President Bush was expected to sign into law by early August a controversial bill to rescue government-sponsored enterprises Fannie Mae and Freddie Mac. The bill would allow the Treasury Department to extend unlimited credit to the mortgage firms. The Senate overwhelmingly approved the measure in a 72-13 vote on July 26.

The multifamily industry has voiced concern for weeks about the troubled agencies' lending plans. The Federal National Mortgage Association (Fannie Mae) and the Federal Home Mortgage Corp. (Freddie Mac) hold or guarantee more than $5 trillion in mortgages, mainly for single-family residences.

The agencies, with the Government National Mortgage Association (Ginnie Mae), held $157 billion in multifamily debt in their portfolios at the end of the first quarter and had issued nearly $143 billion in mortgage-backed securities, notes Jamie Woodwell, vice president of commercial/multifamily research at the Washington, D.C.-based Mortgage Bankers Association.

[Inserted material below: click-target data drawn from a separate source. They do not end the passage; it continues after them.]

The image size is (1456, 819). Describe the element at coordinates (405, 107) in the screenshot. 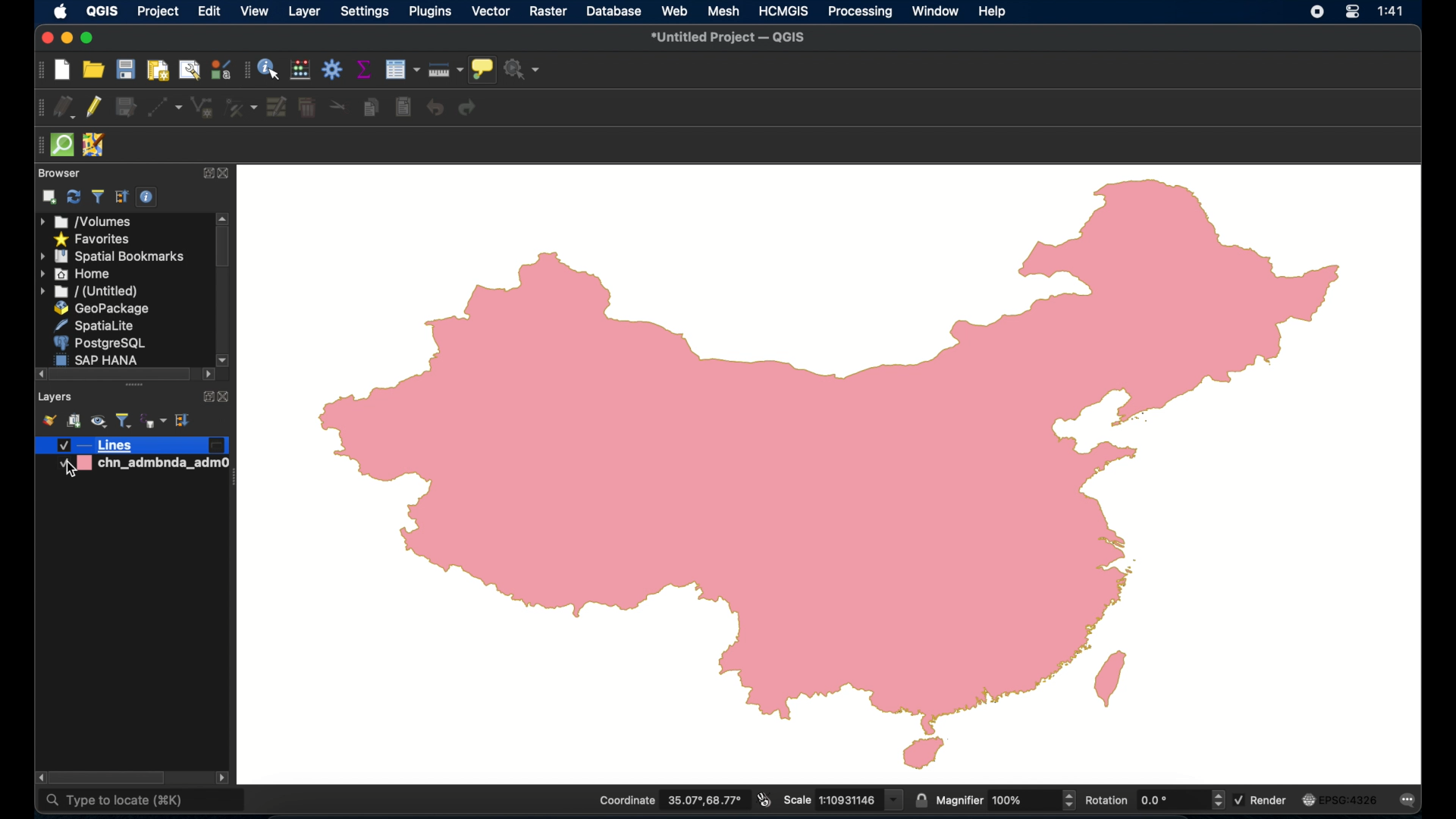

I see `paste features` at that location.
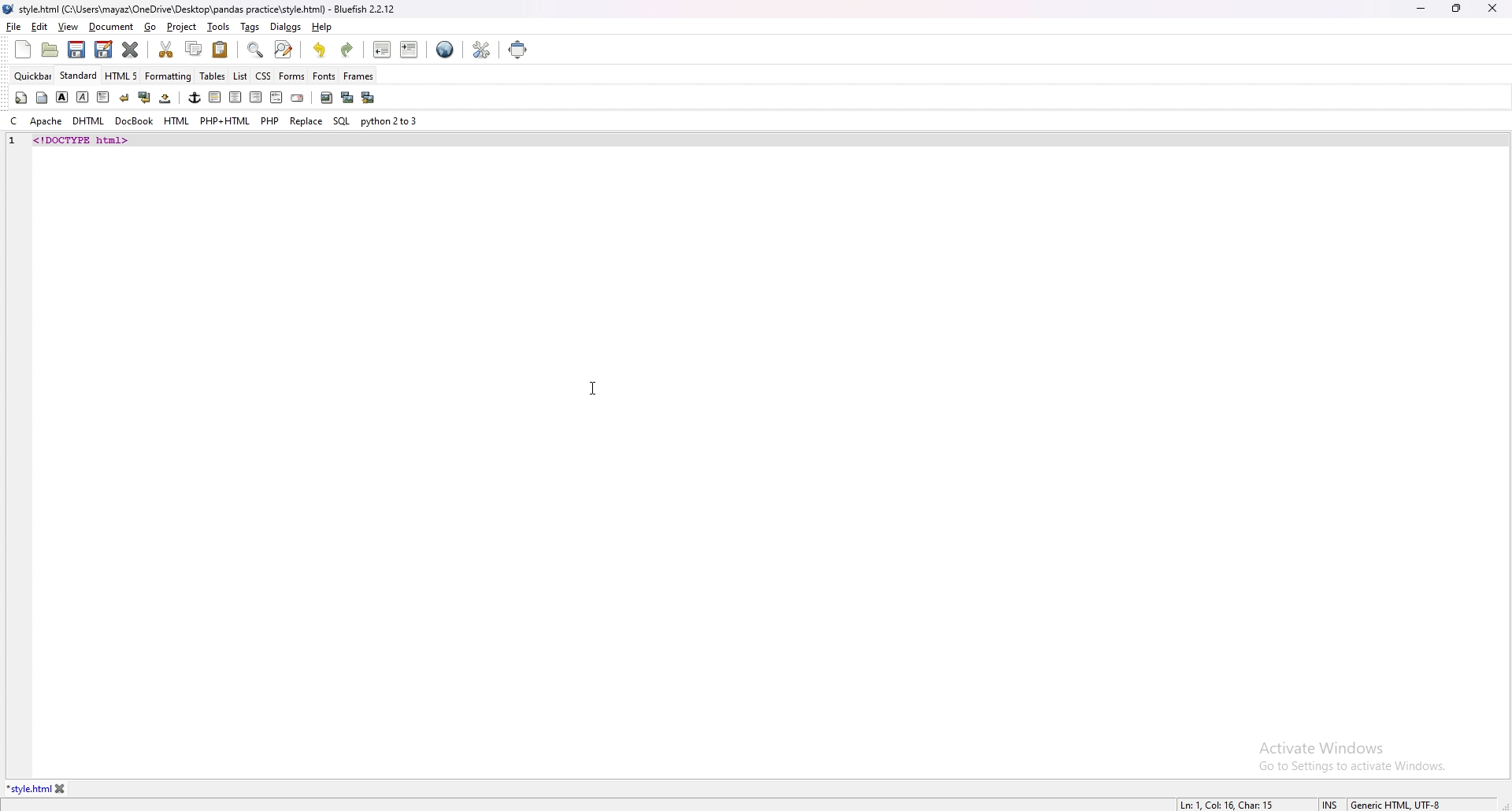 This screenshot has width=1512, height=811. What do you see at coordinates (201, 10) in the screenshot?
I see `file name` at bounding box center [201, 10].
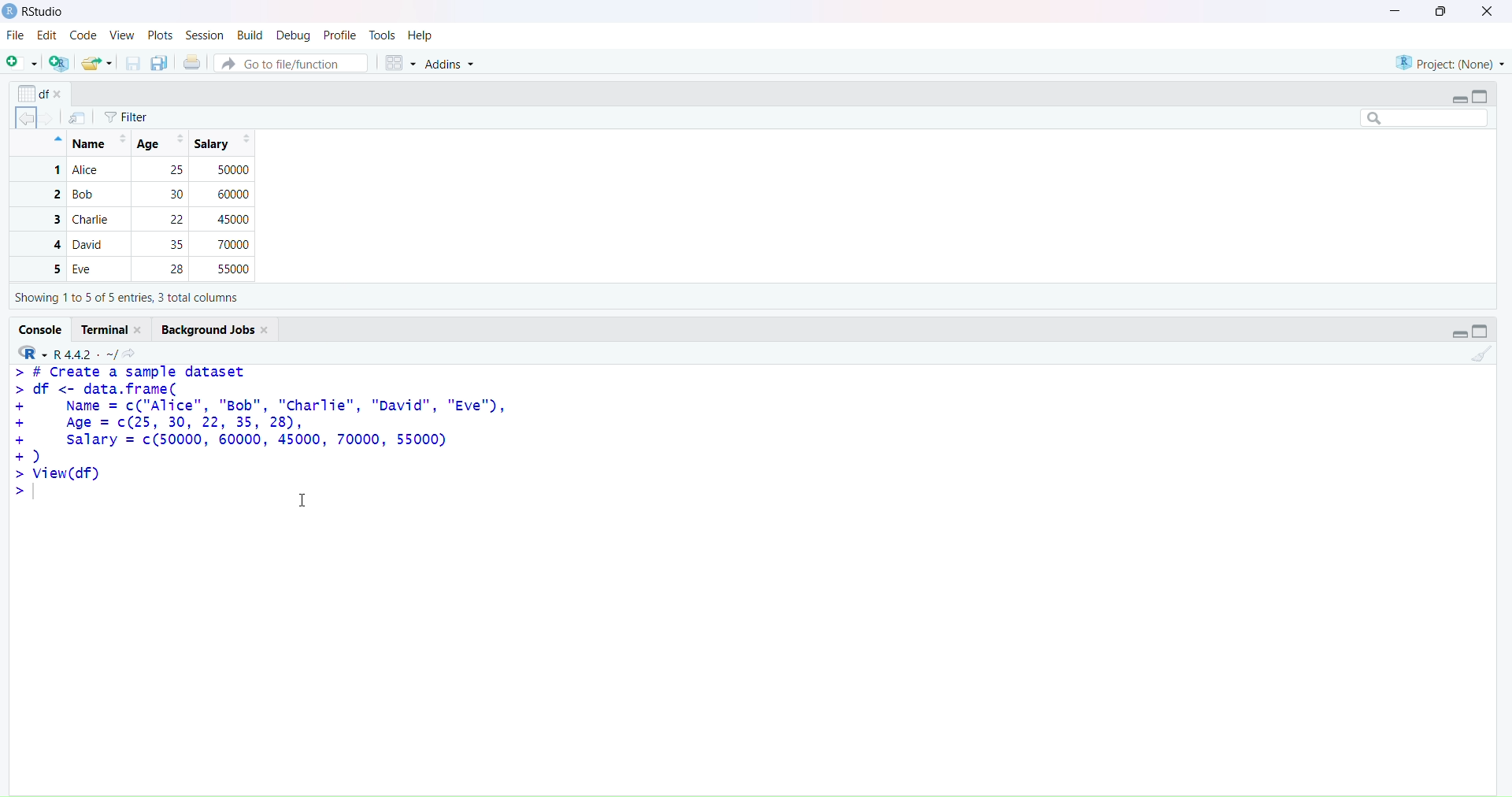 The width and height of the screenshot is (1512, 797). I want to click on view, so click(121, 34).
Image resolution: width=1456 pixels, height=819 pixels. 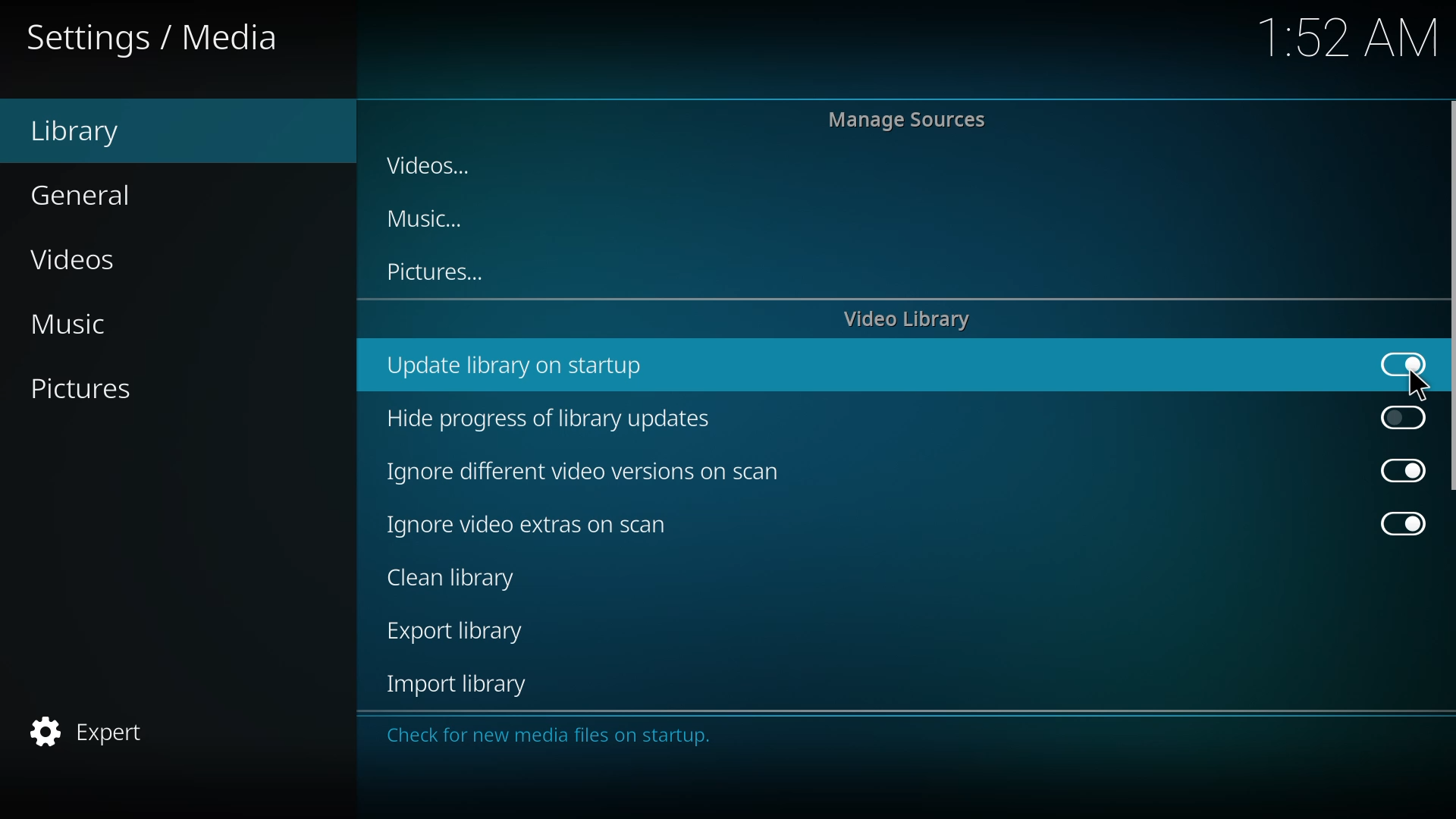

“Everybody knows Freddie and Fannie are too big to fail,” says Robert White, president of New York-based research firm Real Capital Analytics. The housing sector is so critical to the economy that it's logical the government would protect it, he says.

Strong grip on mortgage debt

Freddie and Fannie's role in the multifamily market is pivotal. They hold more than a third — 35% — of the nation's multifamily mortgage debt and 9% of the commercial and multifamily mortgage debt outstanding.

Chief executives of multifamily lending institutions and financial intermediary firms say Fannie Mae and Freddie Mac have bolstered the apartment sector at a time when the office and retail sectors have faltered, and when the residential market has been severely damaged by the subprime crisis and a wave of home foreclosures.

The housing bill would raise the nation's legal debt limit by $800 billion to $10.6 trillion to allow for a flow of funds to the agencies. It would also authorize a strong federal regulator to oversee Freddie and Fannie, including top executives' salaries, which in some cases exceed $1 million and have run as high as $20 million.

High price for rescue

The rescue could cost taxpayers $25 billion, analysts say, with some estimates reaching $100 billion. The measure is intended to bolster worldwide confidence in the U.S. mortgage system and to rescue up to 400,000 homeowners at risk of foreclosure.

Multifamily investors should be reassured by the sector's strong fundamentals, White says. At the end of the first quarter, the delinquency rate on Fannie Mae's multifamily mortgages was just 0.09% and on Freddie Mac multifamily mortgages, 0.04%, MBA reports.

A Freddie Mac spokeswoman says the agency will continue to support the apartment industry. “We're committed to the multifamily market,” says Patricia Boerger. “We're doing deals. Our volume in the first half of this year is larger than it was in the first half of last year. Freddie Mac plans to continue investing and growing in the multifamily mortgage market.”

Christopher Finlay, managing principal of Oakton, Va.-based Mission Residential LLC, which holds a $1 billion portfolio of properties, is encouraged. “We've received nothing but assurances from Fannie Mae and Freddie Mac of their financial health,” he says.

But some believe it's time to cut the federal ties. Cliff Mendelson, senior managing director of Bethesda, Md.-based Transwestern's structured finance group, which helped land $325 million in financing for Solaris Residences, a condo project in Vail, Colo., believes the companies should stop receiving government support.

“I don't think they should be government-sponsored enterprises anymore. I think they should be private,” he says.

That may not occur anytime soon, observes Woodwell of the MBA. “You've had government-sponsored enterprises as an important part of the multifamily market and I would expect them to continue to be.”